First, I have another dream to report. It was a bit strange, but not too disturbing. I dreamt I was in attendance at a large outdoor gathering. The purpose was either unknown to me at the time or has been lost forever to dreamland.
Thousands of people were there from all sorts of disciplines and occupations. I recognized two people: the first General Manager for whom I worked in baseball (who died last December) and the brilliant former high school classmate of whom I have written before, like here.
The two wound up in close proximity and my former classmate tried to strike up a conversation. My former boss seemed totally disinterested and began moving away.
I approached my former boss and began to tell him he had no idea from whom he was walking away. I rattled off my former classmate’s academic achievements, but my former boss moved away from me quite quickly.
As is the case with all dreams I can remember that had deceased people in them (except one), the former General Manager did not speak. I don’t believe that all dreams are just random neural firings with no meaning. I used to have very similar dreams over and over, like driving in my car and realizing that I was lost and in a bad neighborhood. What last night’s dream meant, though, is beyond me.
Every regular reader should already know the identity of today’s Hall of Very Good Cars member. I mean, I just wrote about it yesterday.
In case you can’t tell, or even if you can, these pictures of a current generation Toyota Supra were taken at the Mecum auction in Glendale, Arizona in March, 2022. Yes, I would buy one in yellow although I would prefer red or gray/silver.
These cars are built on the same assembly line in Graz, Austria as the current generation BMW Z4 convertible.
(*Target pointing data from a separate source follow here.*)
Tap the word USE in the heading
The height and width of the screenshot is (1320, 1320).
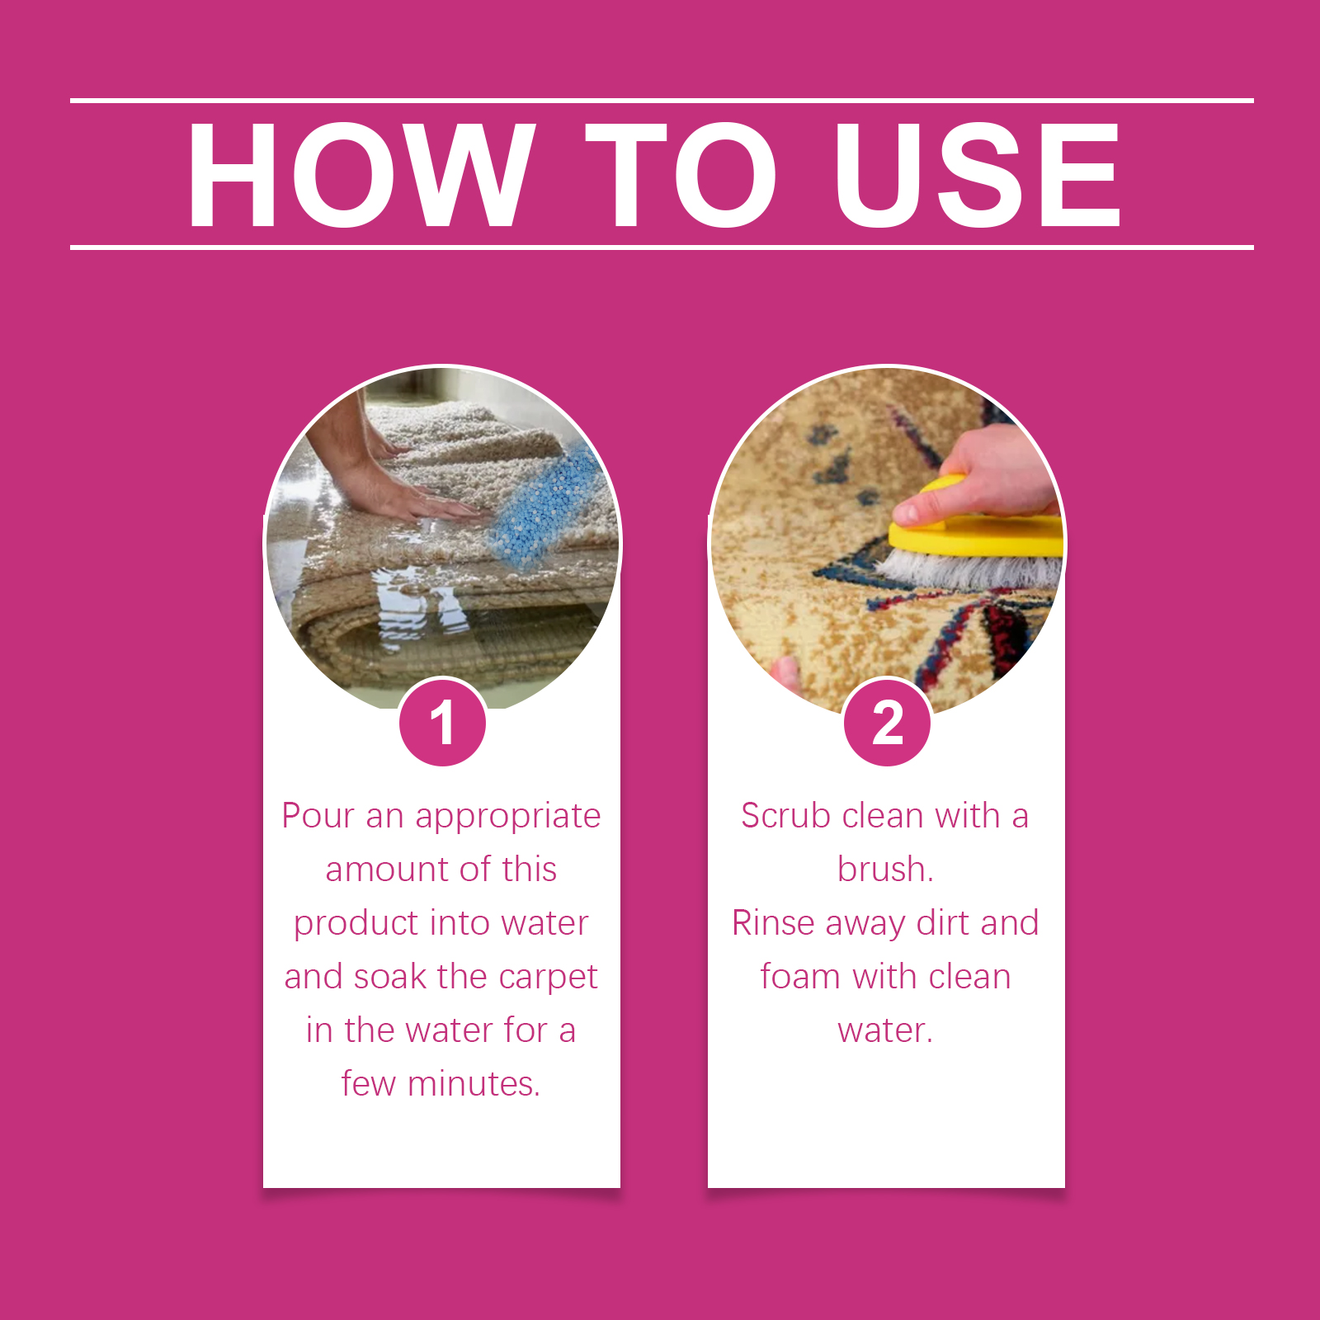pyautogui.click(x=978, y=174)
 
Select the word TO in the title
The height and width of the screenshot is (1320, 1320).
pyautogui.click(x=681, y=174)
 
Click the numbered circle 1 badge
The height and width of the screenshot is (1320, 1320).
pyautogui.click(x=442, y=723)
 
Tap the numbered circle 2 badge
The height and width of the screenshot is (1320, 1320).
pyautogui.click(x=887, y=723)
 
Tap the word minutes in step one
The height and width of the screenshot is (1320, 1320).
pyautogui.click(x=474, y=1084)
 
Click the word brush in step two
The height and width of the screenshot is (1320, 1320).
pyautogui.click(x=884, y=869)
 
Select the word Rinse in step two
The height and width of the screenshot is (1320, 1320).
pyautogui.click(x=774, y=923)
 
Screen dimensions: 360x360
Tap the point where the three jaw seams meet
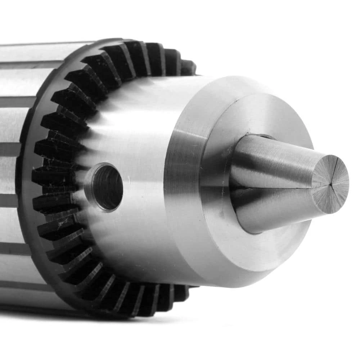(x=330, y=184)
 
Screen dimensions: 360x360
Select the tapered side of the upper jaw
(x=274, y=158)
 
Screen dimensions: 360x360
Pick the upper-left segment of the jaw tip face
(x=322, y=173)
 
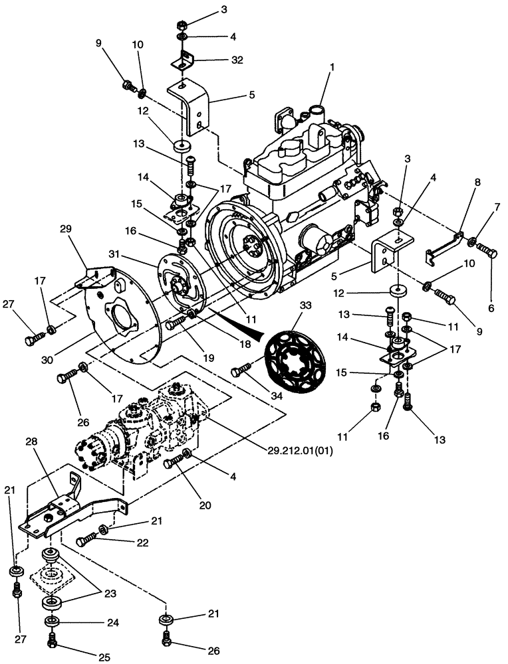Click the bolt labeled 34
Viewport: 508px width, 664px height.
(241, 373)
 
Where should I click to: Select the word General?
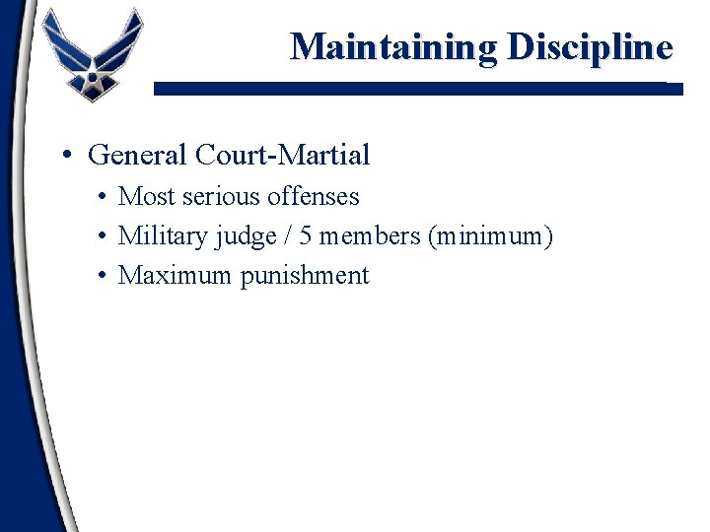coord(138,155)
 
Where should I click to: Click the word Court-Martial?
coord(283,155)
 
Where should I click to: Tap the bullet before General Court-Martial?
coord(64,156)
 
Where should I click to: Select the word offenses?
coord(314,196)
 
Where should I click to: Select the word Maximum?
coord(175,275)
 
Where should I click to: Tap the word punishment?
coord(305,276)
In an episode of Everyday Driver Todd Deeken remarked, “I’m not sure what would offend more people: that the best Toyota currently made is a BMW or that the best BMW is a Toyota. You’re equally offended.”
The current Supra is basically a BMW, but with Toyota badging. Paul Schmucker said during the same episode, “BMW built a car for Toyota with better steering feel and handling than they built for themselves.”
I would opt for the turbo six engine and an automatic transmission. (Both Everyday Driver hosts had much praise for the Supra automatic.) BMW has developed a reputation for understating engine output; many feel–and have proof–that the Supra is not immune from this sandbagging. Although the stated output for the Supra six-cylinder engine has been increased from 335 to 382 HP, many people have dyno slips showing the horsepower number begins with a 4. The official torque rating is 368 LB-FT. Remember that this car’s curb weight is just 3,400 pounds.
I know their styling is not everyone’s cup of tea, but I have grown very fond of the look of this car. In person, it’s almost as if the car is alive and exuding a strong presence.
I have not decided for sure that I will sell the Z06 and buy one of these. New Supras are not available around here as the ’22s are sold out and the ’23s have not been delivered. Used ones are not plentiful, either. My preference would actually be to buy one from Carvana, but they didn’t have any available cars listed yesterday anywhere in the country. Carvana doesn’t charge any “garbage fees” as my wonderful wife calls them going back to her days in the mortgage business. Also, I can drive the car for a week and if I don’t like it, they will take the car back, no questions asked.
I guess I will just have to wait and see how I feel when my Z06 is returned. If the feeling of trepidation does not wane quickly, I will probably sell the car.